The word “cloud” refers primarily to the familiar watery wisps overhead. It can also refer to analogous physical phenomena (a cloud of dust, an electron cloud, a cloud in glass or translucent stone), or to figurative concepts (a cloud of suspicion or gloom hanging over someone). In computing, cloud has acquired other meanings, such as cloud computing, which I won’t be writing about, and word clouds or tag clouds, which I will. If you already know this terrain, feel free to skip forward.
A simple example is the category cloud on the right hand side of this blog. [Edit: I have since replaced the category cloud with a tag cloud.] First, I categorise and label (“tag”) each of my blog posts. For example, this post is categorised under blogging and is tagged blogging, tagging, toys, words, Wordle, tag clouds, and word clouds. The resulting metadata can be displayed automatically, thereby informing visitors of the general content of the blog, instantly and aesthetically.
The size of a tag in a cloud is directly proportionate to its popularity; a glance at the category tag cloud shows that “usage” is my most frequently used category tag at the time of writing. Clicking on a tag will select the content with that tag, or in this case within that category. Word clouds have been applied to all sorts of text, from politicians’ speeches to rugby tweets. Smashing Magazine has an excellent presentation of tag cloud examples and uses.
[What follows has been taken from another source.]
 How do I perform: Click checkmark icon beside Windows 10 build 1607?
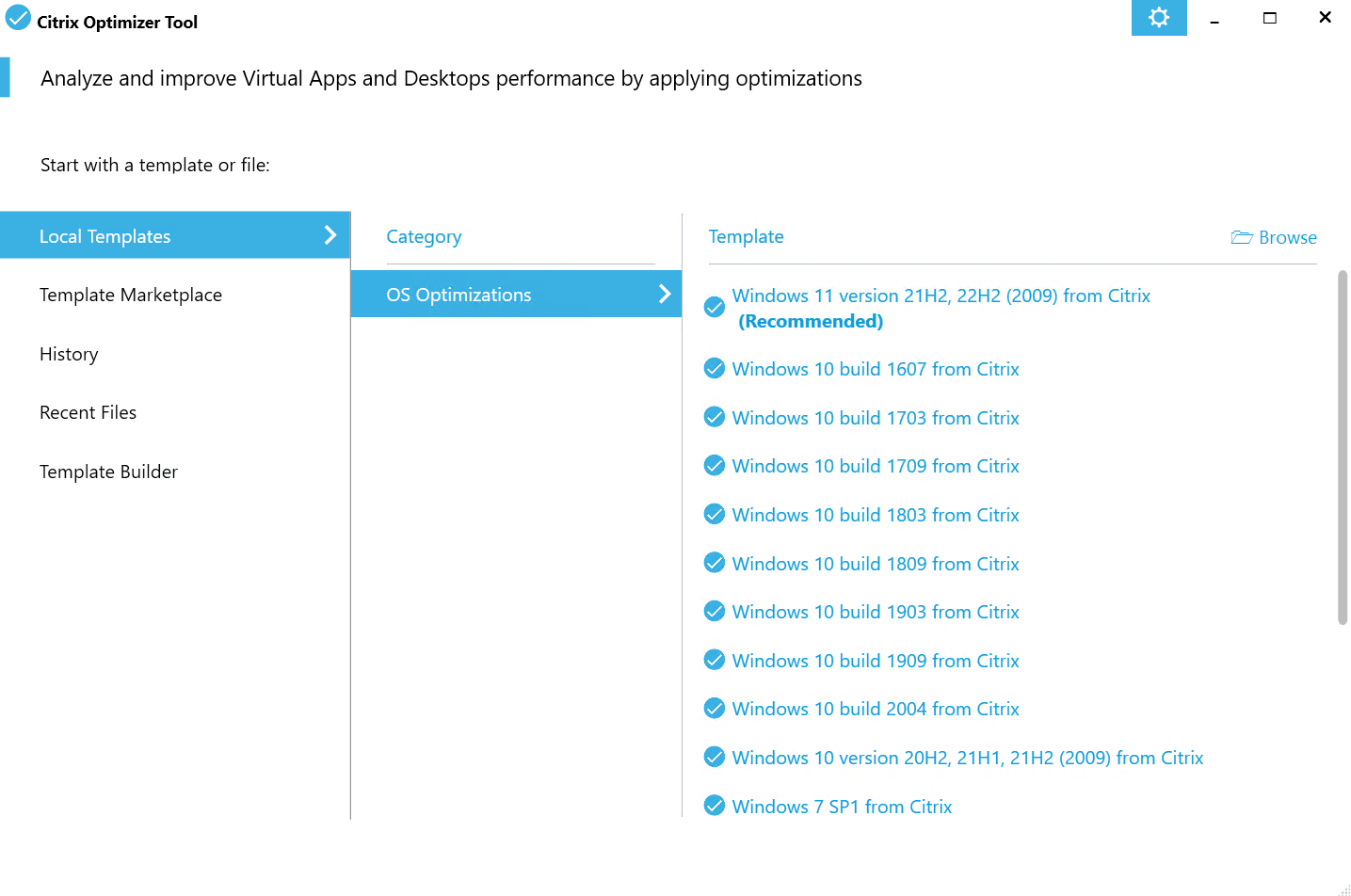[x=715, y=369]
That’s the summary: now for the fun. Wordle is a toy and a tool that creates word clouds from any text you give it. Its website is a model of good design and clear information. Once you have created a Wordle cloud, you can modify it by colour, font type, and tag alignment. You can also remove common words (such as the, to, and, it, and of) from English or from 25 other languages. This gives the cloud a much more accurate flavour of the submitted content.
Now that Sentence first has been on the go for a while, I decided to give it the Wordle treatment. I included post titles and text, but not tags or comments (or this post). Here is the result, which you can click on to enlarge:
Some random observations. Because there is no stemming, the cloud includes common and commonly; usage, use, useful, and used. Certain words appear because of their prominence in posts dedicated to them, such as however, principal, and mwdeu. Others appear because they feature a few times in a set phrase, such as death in Blue Screen of Death, and splices in comma splice.
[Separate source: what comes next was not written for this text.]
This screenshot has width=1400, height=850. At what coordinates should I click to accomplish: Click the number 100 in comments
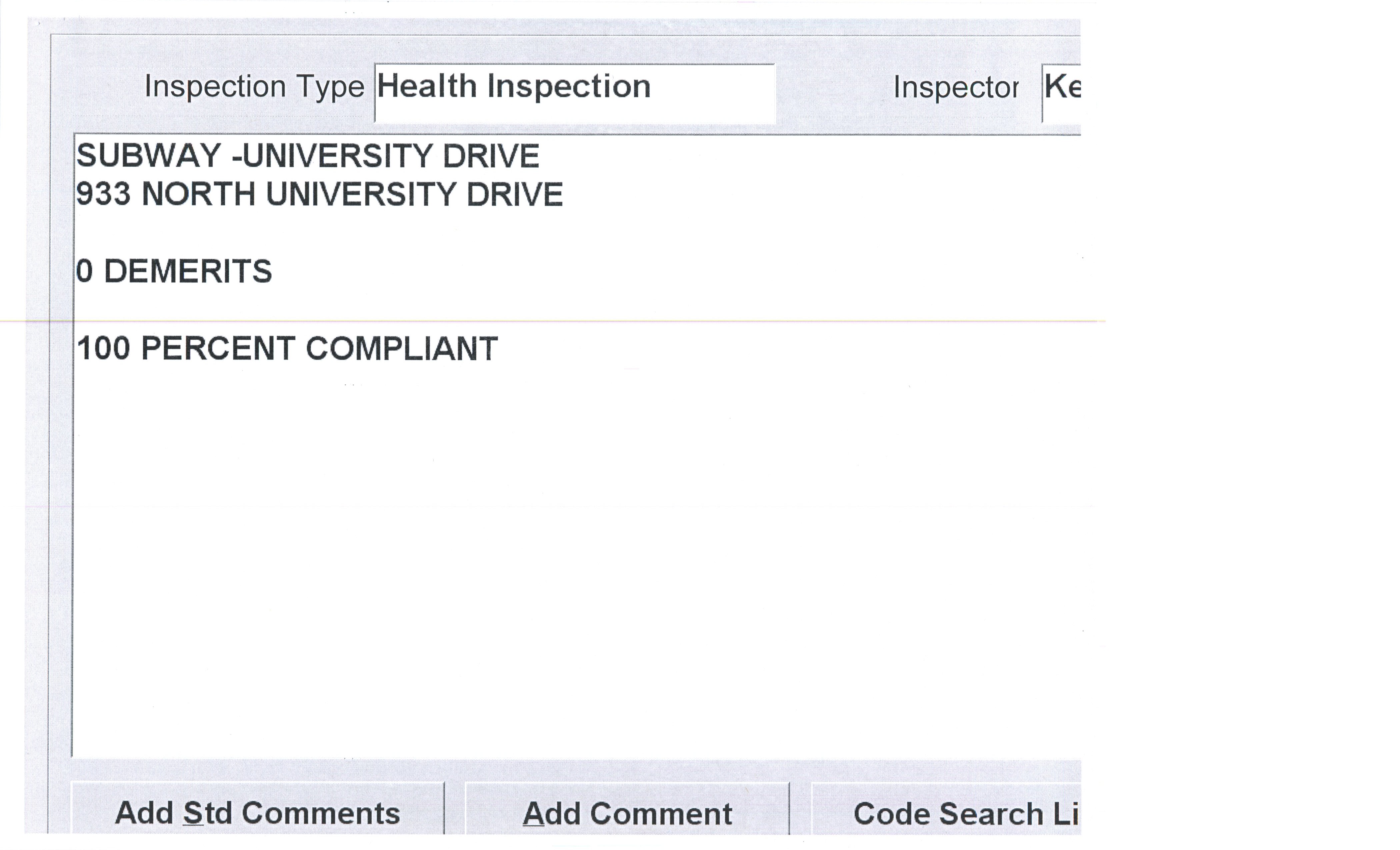pos(103,348)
One thing I love about Wordle clouds is the way arbitrary sentence fragments emerge, often incongruously and sometimes almost poetically, like the results of using cut-ups.* In the Sentence first word cloud I see the sensible advice “first make word”, the Tarzanesque “language good”, and the more lyrical but enigmatic “whether sometimes something though Irish better”.
And now, for fun and mystery, here is an unidentified word cloud:
Can you guess or work out its source? If you don’t know or don’t want to guess, you could tell me your favourite fragments. All words are lower case, and apostrophes are omitted, so id means I’d, ill means I’ll, etc.
If you want a clue, you will find one in invisible writing (i.e. white font) on the next line. Highlight (left-click and drag) to see the hidden text.
It has already been mentioned on this blog!
If it proves too difficult, I’ll supply the answer or another clue next week. In the meantime, Happy Easter and happy wordling.